I am aware that not all sports fans are drooling war-mongers with hard-ons (nor am I suggesting that women aren’t capable of aggressive impulse), but I exaggerate mainstream stereotypes in order to highlight the strange cultural tension between the gay-icon status of Freddy Mercury, and that of “Queen” who churns out fodder for hetero-masculinity like chili-fries night at Hooters.

Even in the controversial video for I Want to Break Free, Mercury and the boys start off positioning themselves as housewives, supposedly acting in solidarity with plighted middle-class white women.
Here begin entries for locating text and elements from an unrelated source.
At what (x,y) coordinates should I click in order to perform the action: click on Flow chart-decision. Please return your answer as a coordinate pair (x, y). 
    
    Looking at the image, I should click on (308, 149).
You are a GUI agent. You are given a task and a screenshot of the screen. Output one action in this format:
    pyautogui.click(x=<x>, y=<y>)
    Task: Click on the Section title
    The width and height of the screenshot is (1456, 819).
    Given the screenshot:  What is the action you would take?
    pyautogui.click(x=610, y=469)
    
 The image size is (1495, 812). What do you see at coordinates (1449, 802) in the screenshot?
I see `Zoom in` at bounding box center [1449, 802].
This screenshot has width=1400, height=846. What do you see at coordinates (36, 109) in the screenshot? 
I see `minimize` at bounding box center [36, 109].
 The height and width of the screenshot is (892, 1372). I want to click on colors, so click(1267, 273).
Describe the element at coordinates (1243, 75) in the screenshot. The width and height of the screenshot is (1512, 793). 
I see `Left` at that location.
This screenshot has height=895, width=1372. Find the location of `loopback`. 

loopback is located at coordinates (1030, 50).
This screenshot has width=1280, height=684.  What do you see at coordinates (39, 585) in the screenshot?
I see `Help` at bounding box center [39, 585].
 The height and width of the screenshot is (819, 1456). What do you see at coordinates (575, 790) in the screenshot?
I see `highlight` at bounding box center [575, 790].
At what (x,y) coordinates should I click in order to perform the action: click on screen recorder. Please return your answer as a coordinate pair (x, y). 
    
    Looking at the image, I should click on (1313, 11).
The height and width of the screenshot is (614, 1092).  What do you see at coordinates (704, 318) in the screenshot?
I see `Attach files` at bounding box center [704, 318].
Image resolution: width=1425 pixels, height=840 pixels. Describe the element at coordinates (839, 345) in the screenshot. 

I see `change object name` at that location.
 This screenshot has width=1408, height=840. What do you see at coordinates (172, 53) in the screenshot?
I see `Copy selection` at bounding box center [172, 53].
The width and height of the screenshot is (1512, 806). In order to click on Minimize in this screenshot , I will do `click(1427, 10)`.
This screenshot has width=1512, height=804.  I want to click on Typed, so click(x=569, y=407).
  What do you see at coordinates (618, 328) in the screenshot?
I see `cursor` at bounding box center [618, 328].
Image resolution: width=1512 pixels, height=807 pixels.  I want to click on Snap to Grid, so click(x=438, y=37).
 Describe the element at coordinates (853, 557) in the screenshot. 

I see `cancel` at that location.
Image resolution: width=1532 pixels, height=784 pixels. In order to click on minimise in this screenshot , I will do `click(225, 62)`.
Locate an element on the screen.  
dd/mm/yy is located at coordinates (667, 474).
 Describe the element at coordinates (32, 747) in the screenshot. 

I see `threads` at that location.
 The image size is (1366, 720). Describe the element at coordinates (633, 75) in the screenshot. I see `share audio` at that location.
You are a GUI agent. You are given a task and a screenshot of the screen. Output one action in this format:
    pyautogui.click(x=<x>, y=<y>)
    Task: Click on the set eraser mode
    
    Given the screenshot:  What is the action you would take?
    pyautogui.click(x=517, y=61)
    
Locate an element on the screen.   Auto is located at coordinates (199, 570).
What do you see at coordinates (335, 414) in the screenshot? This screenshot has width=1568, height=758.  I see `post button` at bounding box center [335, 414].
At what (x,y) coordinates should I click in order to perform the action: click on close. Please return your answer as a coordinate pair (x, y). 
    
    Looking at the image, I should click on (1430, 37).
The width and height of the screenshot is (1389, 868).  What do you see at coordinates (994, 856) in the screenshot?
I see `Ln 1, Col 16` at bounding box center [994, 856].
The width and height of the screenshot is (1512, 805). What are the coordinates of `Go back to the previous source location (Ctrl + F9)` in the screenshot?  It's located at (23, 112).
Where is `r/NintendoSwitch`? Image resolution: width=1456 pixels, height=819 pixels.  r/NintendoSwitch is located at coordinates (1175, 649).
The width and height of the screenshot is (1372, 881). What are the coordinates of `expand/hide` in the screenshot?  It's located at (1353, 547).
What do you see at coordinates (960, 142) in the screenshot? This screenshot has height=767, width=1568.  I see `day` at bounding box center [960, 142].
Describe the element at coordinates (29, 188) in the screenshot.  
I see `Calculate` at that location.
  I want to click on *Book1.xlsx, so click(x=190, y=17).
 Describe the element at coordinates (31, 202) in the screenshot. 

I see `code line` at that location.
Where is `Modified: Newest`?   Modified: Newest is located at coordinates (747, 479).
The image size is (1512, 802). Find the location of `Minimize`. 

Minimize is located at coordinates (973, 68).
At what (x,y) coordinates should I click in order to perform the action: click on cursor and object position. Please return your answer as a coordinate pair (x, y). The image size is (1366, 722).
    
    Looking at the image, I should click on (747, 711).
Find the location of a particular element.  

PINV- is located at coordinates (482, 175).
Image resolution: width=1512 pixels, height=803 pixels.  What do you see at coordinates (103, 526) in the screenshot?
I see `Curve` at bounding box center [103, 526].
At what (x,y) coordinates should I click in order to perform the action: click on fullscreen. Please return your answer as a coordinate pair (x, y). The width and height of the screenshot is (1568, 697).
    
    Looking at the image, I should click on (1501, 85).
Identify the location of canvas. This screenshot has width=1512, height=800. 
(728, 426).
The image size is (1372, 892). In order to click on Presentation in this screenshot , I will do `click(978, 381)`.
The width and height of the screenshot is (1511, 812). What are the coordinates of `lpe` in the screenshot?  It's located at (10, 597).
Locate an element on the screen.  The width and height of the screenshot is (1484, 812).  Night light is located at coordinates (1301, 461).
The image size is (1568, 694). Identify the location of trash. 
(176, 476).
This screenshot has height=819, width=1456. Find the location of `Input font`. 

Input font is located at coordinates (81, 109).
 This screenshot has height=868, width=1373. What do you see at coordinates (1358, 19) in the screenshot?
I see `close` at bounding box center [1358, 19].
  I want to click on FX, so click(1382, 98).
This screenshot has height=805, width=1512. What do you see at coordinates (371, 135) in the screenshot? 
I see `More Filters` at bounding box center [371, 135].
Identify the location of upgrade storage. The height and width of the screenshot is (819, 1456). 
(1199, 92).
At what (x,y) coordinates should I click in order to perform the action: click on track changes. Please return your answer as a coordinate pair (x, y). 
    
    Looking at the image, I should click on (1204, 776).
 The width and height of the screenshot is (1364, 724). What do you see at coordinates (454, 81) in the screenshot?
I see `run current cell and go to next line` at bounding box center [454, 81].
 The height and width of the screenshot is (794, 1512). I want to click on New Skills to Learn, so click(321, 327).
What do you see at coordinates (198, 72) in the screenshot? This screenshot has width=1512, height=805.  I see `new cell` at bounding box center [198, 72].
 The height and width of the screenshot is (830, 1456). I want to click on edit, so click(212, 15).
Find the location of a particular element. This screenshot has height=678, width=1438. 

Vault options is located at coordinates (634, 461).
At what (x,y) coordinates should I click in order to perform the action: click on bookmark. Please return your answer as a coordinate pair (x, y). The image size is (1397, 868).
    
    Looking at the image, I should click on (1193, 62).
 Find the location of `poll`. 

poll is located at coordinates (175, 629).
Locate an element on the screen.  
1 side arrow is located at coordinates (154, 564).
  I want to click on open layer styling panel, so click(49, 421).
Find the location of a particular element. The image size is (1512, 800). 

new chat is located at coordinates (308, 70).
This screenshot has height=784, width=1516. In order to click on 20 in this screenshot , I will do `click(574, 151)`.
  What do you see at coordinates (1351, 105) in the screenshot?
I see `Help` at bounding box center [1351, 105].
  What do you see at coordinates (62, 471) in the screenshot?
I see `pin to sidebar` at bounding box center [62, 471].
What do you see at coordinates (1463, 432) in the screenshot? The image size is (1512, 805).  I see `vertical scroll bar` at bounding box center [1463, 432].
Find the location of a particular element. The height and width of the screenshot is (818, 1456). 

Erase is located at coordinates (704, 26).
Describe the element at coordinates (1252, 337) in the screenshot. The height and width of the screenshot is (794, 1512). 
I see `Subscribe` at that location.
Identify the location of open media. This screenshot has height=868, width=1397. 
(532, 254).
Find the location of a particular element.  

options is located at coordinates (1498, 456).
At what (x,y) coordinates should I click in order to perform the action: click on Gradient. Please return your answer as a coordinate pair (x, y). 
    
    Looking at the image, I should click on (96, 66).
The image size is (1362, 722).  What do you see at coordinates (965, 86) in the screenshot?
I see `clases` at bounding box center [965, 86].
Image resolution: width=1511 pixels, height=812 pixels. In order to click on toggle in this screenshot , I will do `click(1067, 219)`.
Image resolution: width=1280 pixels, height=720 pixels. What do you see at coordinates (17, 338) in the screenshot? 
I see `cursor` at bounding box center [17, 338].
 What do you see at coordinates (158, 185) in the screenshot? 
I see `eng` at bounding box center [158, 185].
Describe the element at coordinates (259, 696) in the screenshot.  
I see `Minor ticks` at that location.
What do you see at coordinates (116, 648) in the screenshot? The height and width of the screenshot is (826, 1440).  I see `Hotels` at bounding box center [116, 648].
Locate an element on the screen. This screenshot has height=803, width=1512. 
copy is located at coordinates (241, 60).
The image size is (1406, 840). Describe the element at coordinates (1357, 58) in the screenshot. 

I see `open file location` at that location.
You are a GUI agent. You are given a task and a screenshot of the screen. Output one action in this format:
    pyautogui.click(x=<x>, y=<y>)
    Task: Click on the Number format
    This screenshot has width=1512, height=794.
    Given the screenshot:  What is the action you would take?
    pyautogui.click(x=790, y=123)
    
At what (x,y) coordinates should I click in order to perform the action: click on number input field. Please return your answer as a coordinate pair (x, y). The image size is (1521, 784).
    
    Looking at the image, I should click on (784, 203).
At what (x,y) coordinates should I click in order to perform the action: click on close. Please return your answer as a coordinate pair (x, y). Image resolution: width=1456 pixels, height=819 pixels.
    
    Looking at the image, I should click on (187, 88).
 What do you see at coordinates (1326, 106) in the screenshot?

And yet, in the centerpiece of the video background men and women appear as Tiller girls circa 1920, forming a mass ornament to be utilized (read: objectified) for not only aesthetic purposes, but as Mercury’s mechanized platform for his extravagant self-display.

That’s not to say feminism can’t get use any of the materials Queen provides for its purposes. In fact, Freddy Mercury’s iconic status as an out androgynous HIV+ gay man is all the more significant given his singular talent for expressing stereotypically hetero war cries. Here is a space where the even the homophobic straight can connect emotionally to the art of a queer man in sharing masculine thrills whereby the myth of the “sissy” or “fairy” homosexual man is (at least momentarily) dispelled.

That said, the favors to women are few. Beyond complicating sexual essentialism, Mercury’s “gender-fucking” fucks over women who remain more or less on the losing end of the cultural mainstays Mercury champions.

Homophobia, of course, can be seen as another form of misogyny mobilized by the “sissy” myth. If Mercury’s “transcending masculinity” is bought-in-full by the straight male community, the logical bonding mechanism that follows (within the same race and class) is to rejoice in the shared privileges of patriarchy.

This nightmare scenario aside, the banal fact remains that the queer-status of Queen is either not thought about or rationalized away by their homophobic fans. Le sigh.

Well, whatevs. Let’s put all this crap aside and enjoy a good old fashioned head-bang in the car, stomp our feet in the stadium, and raise our lighters in tribute to the arena rock’s King: Queen.